Task item
Begin at the top of the following data. Copy each line exactly until you have copied the line containing "The image size is (1024, 524).".

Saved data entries
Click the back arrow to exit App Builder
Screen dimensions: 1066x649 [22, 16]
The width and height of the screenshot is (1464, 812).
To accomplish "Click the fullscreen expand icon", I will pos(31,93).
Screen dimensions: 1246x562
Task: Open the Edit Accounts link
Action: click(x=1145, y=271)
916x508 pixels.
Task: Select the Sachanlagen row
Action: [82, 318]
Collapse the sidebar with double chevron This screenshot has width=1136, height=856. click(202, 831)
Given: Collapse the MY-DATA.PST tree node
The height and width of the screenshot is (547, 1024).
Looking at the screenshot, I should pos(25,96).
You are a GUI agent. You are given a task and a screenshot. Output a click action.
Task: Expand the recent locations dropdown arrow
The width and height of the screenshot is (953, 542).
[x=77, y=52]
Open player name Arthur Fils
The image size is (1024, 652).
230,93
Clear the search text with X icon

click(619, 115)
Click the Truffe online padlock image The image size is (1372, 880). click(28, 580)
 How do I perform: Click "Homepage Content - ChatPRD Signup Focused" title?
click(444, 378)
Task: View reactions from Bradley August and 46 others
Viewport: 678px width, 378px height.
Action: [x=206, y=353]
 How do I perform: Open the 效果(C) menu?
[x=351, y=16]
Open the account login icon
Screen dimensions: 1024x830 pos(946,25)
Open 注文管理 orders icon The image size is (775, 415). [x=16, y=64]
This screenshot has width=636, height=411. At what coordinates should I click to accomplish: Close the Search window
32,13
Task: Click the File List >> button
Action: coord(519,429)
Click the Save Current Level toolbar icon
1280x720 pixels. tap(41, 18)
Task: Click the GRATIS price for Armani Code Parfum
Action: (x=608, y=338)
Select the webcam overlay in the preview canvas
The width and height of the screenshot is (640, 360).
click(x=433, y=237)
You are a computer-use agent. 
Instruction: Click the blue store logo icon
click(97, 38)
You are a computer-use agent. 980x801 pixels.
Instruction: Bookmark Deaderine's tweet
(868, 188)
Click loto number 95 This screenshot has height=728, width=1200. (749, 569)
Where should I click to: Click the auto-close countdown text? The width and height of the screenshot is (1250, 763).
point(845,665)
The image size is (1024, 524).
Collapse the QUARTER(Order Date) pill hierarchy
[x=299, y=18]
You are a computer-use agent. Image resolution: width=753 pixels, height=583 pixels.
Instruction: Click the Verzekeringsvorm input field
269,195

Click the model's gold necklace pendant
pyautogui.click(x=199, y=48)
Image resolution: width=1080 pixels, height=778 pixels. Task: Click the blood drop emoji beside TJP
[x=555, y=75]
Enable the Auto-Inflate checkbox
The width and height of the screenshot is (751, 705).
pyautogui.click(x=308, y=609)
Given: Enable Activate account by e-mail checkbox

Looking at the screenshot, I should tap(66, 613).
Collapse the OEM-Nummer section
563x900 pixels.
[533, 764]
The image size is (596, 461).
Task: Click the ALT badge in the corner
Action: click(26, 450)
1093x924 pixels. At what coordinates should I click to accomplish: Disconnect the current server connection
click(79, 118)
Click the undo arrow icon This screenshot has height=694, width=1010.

Written reply
Click the back arrow to exit App Builder
Screen dimensions: 1066x649 [22, 16]
The width and height of the screenshot is (1464, 812).
To accomplish "Click the fullscreen expand icon", I will pos(31,93).
Screen dimensions: 1246x562
Task: Open the Edit Accounts link
Action: click(x=1145, y=271)
916x508 pixels.
Task: Select the Sachanlagen row
Action: [82, 318]
Collapse the sidebar with double chevron This screenshot has width=1136, height=856. click(202, 831)
Given: Collapse the MY-DATA.PST tree node
The height and width of the screenshot is (547, 1024).
Looking at the screenshot, I should pos(25,96).
You are a GUI agent. You are given a task and a screenshot. Output a click action.
Task: Expand the recent locations dropdown arrow
The width and height of the screenshot is (953, 542).
[x=77, y=52]
Open player name Arthur Fils
The image size is (1024, 652).
230,93
Clear the search text with X icon

click(619, 115)
Click the Truffe online padlock image The image size is (1372, 880). click(28, 580)
 How do I perform: Click "Homepage Content - ChatPRD Signup Focused" title?
click(444, 378)
Task: View reactions from Bradley August and 46 others
Viewport: 678px width, 378px height.
Action: [x=206, y=353]
 How do I perform: Open the 效果(C) menu?
[x=351, y=16]
Open the account login icon
Screen dimensions: 1024x830 pos(946,25)
Open 注文管理 orders icon The image size is (775, 415). [x=16, y=64]
This screenshot has width=636, height=411. At what coordinates should I click to accomplish: Close the Search window
32,13
Task: Click the File List >> button
Action: coord(519,429)
Click the Save Current Level toolbar icon
1280x720 pixels. tap(41, 18)
Task: Click the GRATIS price for Armani Code Parfum
Action: (x=608, y=338)
Select the webcam overlay in the preview canvas
The width and height of the screenshot is (640, 360).
click(x=433, y=237)
You are a computer-use agent. 
Instruction: Click the blue store logo icon
click(97, 38)
You are a computer-use agent. 980x801 pixels.
Instruction: Bookmark Deaderine's tweet
(868, 188)
Click loto number 95 This screenshot has height=728, width=1200. (749, 569)
Where should I click to: Click the auto-close countdown text? The width and height of the screenshot is (1250, 763).
point(845,665)
The image size is (1024, 524).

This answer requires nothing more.